This week on Night Lights it's "Peter Gunn." Peter Gunn was a hit TV crime show with jazz at its center that ran from 1958 to 1961, with Craig Stevens (described as "a poor man's Cary Grant") as the stylish, jazz-loving private detective title character, and frequently directed by Blake Edwards, who would go on to make The Pink Panther several years later. Gunn paid frequent visits to a jazz bar called Mother's and dated a jazz singer (played by Lola Albright); West Coast jazz musicians such as Shelly Manne and Shorty Rogers sometimes appeared on the show. For composer Henry Mancini, who wrote the ubiquitous theme and the rest of the show's background music, Peter Gunn was a career breakthrough; Mancini had just been laid off from Universal Studios when a chance visit to the studio lot to get a haircut led to the job. Mancini went on to record two best-sellng albums of music from Peter Gunn and to win two Grammys as well.
We'll hear music from both Mancini albums, in addition to Peter Gunn interpretations from Shelly Manne and Joe Wilder and dialogue from the show itself. The program airs Saturday, October 22 on WFIU at 11:05 p.m. (9:05 California time, 12:05 a.m. NYC time); you can listen live, or wait until Monday afternoon, when the program will be posted in the Night Lights archives.
Next week on Night Lights: "Moodsville 1"
Next week on The Big Bands: "Kay Kyser's Haunted House Halloween Bash."

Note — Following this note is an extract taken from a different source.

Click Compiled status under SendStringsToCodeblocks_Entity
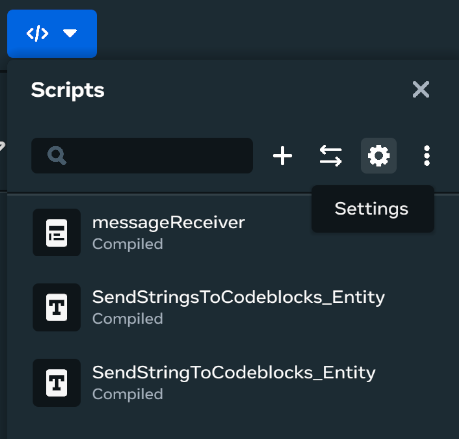The width and height of the screenshot is (459, 439). pyautogui.click(x=128, y=319)
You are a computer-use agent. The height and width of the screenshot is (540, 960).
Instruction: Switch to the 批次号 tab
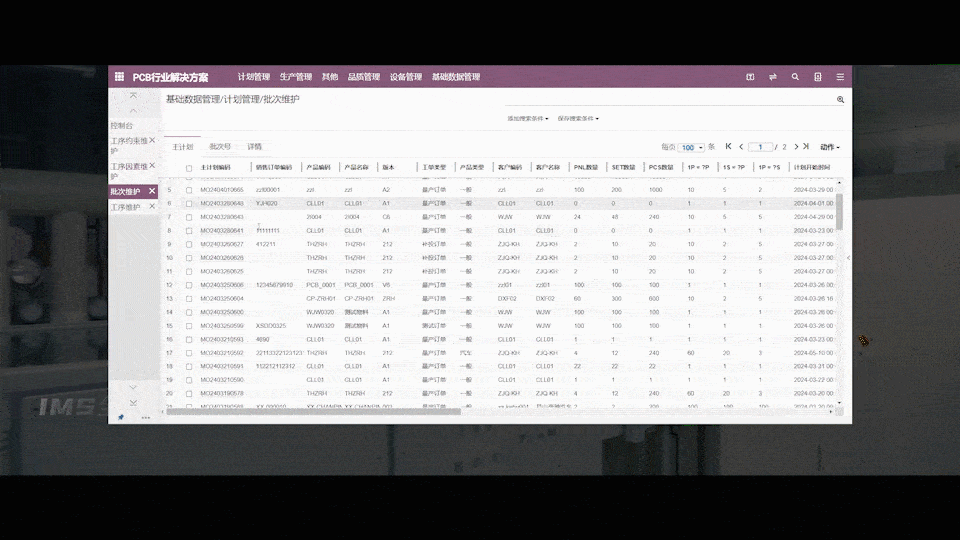220,147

P.S. Legendary bassist Henry Grimes, who recorded in the 1960s with Sonny Rollins, Albert Ayler, Cecil Taylor, and many others, and who then vanished for 35 years (he was thought by many to be dead) will be a special guest this Thursday on WFIU's Just You and Me, airing from 3:30 to 5 p.m.. Grimes will be performing Friday, Oct. 28 at the Madame Walker Theater in Indianapolis. I will also be interviewing Grimes for a future Night Lights program; I'd long wanted to do a show about him, and never imagined I'd have the chance to talk to him in person. His comeback is one of the most remarkable stories in jazz history.